### Prompt
What is wanted is an exact copy of the lines from the top of the listing through the line containing "Given: Click 'Less".

### Source data
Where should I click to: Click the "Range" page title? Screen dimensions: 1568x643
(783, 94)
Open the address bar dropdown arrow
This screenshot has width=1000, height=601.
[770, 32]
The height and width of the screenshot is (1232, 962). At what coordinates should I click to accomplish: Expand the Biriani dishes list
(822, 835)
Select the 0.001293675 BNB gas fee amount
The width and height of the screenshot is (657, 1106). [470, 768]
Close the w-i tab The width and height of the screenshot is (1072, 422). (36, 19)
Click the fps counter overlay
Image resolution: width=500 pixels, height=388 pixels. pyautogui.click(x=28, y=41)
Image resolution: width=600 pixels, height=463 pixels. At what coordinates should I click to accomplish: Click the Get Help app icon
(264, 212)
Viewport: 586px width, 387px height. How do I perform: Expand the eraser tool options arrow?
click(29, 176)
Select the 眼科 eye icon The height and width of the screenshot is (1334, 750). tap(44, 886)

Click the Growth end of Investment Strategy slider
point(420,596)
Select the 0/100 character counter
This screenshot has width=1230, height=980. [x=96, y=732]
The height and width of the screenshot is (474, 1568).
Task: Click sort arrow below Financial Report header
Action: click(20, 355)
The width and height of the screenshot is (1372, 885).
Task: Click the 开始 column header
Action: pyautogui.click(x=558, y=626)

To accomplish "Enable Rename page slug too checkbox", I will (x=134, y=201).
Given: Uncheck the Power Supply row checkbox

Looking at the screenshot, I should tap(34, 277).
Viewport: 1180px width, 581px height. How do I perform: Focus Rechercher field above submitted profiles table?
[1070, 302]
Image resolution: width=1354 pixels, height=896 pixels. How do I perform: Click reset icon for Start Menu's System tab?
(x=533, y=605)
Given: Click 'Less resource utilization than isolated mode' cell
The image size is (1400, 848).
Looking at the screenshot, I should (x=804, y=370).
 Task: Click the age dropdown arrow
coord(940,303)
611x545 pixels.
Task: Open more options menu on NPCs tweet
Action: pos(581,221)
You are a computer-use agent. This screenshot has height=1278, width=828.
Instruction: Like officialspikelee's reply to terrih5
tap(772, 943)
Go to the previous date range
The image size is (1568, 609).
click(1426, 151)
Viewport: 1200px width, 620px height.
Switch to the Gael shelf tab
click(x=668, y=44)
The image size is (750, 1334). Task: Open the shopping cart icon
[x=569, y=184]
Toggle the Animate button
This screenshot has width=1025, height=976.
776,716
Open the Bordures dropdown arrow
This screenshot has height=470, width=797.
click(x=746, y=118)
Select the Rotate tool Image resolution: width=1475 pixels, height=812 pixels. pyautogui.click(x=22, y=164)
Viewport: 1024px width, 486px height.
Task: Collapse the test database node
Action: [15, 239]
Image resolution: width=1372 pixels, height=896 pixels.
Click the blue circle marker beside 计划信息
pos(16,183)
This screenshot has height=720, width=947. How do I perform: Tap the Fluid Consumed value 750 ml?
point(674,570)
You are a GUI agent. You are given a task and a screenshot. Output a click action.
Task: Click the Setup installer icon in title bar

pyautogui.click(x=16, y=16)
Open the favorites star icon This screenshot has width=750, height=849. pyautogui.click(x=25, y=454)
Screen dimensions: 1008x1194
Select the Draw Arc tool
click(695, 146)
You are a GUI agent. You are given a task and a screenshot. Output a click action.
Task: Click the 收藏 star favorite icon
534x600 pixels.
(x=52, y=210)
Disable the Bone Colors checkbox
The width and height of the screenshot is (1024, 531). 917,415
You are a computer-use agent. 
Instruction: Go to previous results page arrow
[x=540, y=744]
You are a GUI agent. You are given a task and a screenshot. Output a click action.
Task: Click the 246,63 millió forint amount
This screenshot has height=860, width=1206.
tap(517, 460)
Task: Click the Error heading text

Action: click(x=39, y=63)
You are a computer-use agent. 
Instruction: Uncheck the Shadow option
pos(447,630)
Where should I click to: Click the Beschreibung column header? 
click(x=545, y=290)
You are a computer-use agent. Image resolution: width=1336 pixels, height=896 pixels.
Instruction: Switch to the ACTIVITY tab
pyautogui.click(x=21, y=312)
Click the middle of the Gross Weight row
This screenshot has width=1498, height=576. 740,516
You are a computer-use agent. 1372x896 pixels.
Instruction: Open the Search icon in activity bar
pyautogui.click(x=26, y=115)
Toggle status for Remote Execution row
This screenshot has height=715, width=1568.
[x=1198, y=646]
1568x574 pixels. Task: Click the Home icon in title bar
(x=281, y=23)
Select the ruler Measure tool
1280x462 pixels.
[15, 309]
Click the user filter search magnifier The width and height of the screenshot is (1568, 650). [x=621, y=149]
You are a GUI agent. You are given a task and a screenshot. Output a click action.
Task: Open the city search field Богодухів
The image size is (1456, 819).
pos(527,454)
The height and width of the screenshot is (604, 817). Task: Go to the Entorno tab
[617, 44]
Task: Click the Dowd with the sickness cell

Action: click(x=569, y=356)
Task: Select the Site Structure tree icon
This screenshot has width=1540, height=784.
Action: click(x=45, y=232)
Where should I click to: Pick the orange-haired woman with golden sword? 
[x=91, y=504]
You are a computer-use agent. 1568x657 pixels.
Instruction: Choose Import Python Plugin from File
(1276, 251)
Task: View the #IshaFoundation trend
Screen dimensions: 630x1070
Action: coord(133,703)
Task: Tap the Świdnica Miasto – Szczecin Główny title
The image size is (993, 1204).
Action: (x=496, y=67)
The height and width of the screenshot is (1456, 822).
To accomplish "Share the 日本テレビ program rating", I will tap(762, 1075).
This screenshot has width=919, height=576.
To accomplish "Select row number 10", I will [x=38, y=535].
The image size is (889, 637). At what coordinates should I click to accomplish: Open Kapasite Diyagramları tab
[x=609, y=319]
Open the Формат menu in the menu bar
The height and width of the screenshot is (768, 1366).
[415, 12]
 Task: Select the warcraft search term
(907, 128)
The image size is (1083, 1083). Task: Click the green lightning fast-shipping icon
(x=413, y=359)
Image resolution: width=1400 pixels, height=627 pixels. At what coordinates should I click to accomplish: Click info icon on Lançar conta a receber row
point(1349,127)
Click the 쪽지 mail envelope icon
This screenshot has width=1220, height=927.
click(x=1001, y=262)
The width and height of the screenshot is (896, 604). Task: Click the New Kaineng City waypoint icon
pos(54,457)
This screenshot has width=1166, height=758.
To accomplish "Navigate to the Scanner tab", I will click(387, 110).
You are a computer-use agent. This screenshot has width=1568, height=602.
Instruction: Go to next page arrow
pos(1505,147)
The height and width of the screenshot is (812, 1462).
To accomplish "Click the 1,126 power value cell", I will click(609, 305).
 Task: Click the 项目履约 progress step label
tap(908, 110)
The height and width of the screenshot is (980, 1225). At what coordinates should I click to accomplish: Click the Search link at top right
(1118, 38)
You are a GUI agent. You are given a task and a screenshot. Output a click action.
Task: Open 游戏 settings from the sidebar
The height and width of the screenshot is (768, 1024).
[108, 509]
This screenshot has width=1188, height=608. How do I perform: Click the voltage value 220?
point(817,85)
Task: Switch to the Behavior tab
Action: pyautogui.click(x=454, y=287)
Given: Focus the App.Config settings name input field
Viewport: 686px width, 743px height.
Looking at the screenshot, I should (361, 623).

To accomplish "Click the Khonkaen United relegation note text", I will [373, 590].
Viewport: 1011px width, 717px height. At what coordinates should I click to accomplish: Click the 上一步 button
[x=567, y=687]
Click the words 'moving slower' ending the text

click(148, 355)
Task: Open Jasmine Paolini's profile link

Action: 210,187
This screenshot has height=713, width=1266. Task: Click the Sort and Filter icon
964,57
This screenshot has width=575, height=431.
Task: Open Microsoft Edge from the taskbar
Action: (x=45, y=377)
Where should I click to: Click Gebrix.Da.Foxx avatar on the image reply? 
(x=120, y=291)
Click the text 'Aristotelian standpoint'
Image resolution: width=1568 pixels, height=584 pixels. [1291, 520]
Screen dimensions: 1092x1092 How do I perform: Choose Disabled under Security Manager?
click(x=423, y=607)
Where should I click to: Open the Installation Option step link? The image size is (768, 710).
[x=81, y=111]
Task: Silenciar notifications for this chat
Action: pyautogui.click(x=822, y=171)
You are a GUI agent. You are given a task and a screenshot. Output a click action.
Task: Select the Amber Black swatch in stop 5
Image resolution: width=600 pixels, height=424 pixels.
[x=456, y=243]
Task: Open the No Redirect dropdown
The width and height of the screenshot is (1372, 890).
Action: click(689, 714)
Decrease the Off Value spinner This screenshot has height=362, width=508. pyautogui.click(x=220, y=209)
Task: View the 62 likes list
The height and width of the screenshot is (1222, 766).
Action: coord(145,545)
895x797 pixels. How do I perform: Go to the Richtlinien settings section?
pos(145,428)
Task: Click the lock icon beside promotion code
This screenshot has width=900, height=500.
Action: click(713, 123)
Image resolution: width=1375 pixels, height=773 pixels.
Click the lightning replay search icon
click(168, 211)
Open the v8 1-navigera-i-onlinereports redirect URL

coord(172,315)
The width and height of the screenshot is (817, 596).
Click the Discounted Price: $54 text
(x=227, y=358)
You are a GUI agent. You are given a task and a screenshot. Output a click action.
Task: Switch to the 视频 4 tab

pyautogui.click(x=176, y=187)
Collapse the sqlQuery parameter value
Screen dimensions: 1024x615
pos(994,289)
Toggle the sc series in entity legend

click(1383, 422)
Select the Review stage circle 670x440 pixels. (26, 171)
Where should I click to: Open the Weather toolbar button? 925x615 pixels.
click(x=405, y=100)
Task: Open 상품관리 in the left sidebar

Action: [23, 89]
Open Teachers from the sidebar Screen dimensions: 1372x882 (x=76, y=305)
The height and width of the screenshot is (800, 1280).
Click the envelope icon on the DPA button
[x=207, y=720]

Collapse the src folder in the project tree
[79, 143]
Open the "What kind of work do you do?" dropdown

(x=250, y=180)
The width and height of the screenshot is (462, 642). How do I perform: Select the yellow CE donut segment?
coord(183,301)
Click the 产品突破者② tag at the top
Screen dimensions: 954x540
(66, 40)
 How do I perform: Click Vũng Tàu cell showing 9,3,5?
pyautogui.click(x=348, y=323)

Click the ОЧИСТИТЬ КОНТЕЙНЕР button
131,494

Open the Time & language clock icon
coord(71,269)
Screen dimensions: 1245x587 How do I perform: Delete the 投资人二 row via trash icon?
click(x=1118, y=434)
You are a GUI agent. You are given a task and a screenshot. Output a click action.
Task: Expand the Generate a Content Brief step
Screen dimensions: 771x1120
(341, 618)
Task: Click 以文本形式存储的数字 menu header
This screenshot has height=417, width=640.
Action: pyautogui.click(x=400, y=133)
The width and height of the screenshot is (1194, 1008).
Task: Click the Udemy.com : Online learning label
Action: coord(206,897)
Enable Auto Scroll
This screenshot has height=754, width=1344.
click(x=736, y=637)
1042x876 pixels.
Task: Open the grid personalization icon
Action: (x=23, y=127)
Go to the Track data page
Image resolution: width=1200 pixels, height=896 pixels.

### Written answer
Where should I click to: Click the "Range" page title? Screen dimensions: 1568x643
(783, 94)
Open the address bar dropdown arrow
This screenshot has width=1000, height=601.
[770, 32]
The height and width of the screenshot is (1232, 962). At what coordinates should I click to accomplish: Expand the Biriani dishes list
(822, 835)
Select the 0.001293675 BNB gas fee amount
The width and height of the screenshot is (657, 1106). [470, 768]
Close the w-i tab The width and height of the screenshot is (1072, 422). (36, 19)
Click the fps counter overlay
Image resolution: width=500 pixels, height=388 pixels. pyautogui.click(x=28, y=41)
Image resolution: width=600 pixels, height=463 pixels. At what coordinates should I click to accomplish: Click the Get Help app icon
(264, 212)
Viewport: 586px width, 387px height. How do I perform: Expand the eraser tool options arrow?
click(29, 176)
Select the 眼科 eye icon The height and width of the screenshot is (1334, 750). tap(44, 886)

Click the Growth end of Investment Strategy slider
point(420,596)
Select the 0/100 character counter
This screenshot has width=1230, height=980. [x=96, y=732]
The height and width of the screenshot is (474, 1568).
Task: Click sort arrow below Financial Report header
Action: click(20, 355)
The width and height of the screenshot is (1372, 885).
Task: Click the 开始 column header
Action: pyautogui.click(x=558, y=626)

To accomplish "Enable Rename page slug too checkbox", I will (x=134, y=201).
Given: Uncheck the Power Supply row checkbox

Looking at the screenshot, I should tap(34, 277).
Viewport: 1180px width, 581px height. How do I perform: Focus Rechercher field above submitted profiles table?
[1070, 302]
Image resolution: width=1354 pixels, height=896 pixels. How do I perform: Click reset icon for Start Menu's System tab?
(x=533, y=605)
Given: Click 'Less resource utilization than isolated mode' cell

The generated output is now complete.